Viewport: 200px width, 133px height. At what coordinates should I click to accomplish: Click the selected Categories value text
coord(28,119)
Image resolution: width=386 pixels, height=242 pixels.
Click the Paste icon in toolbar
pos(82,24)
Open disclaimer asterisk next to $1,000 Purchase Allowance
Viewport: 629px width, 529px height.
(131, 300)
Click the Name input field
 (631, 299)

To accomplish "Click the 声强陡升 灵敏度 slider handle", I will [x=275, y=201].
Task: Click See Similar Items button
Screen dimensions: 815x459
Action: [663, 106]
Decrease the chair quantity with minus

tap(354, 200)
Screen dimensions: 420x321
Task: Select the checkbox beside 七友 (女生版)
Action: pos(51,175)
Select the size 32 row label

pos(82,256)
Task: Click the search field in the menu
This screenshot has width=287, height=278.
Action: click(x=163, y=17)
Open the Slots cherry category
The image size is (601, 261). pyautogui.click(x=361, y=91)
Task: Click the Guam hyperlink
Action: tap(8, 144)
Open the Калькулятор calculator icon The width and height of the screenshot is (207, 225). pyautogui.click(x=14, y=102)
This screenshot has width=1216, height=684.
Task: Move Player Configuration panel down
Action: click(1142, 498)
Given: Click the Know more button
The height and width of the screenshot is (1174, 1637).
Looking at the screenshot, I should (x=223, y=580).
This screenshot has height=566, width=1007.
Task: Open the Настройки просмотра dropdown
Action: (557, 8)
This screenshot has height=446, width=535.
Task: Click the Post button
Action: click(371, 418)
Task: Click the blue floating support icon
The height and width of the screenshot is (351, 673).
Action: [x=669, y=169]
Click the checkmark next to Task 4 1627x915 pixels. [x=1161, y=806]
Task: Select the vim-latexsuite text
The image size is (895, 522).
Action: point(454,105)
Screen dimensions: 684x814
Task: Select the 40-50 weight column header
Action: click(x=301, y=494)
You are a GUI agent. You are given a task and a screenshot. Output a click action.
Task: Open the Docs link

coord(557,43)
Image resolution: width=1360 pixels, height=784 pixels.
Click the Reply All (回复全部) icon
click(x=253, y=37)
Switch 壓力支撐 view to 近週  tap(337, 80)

__WHAT THE EXERCISE ASKS__. Please present the items from the line holding "Image resolution: width=1360" through the end of the items, inclusive, as a Markdown table with columns Row and Line, numbering each line and leaving out blank lines.

__COMPLETE OUTPUT__.
| Row | Line |
|---|---|
| 1 | Image resolution: width=1360 pixels, height=784 pixels. |
| 2 | Click the Reply All (回复全部) icon |
| 3 | click(x=253, y=37) |
| 4 | Switch 壓力支撐 view to 近週  tap(337, 80) |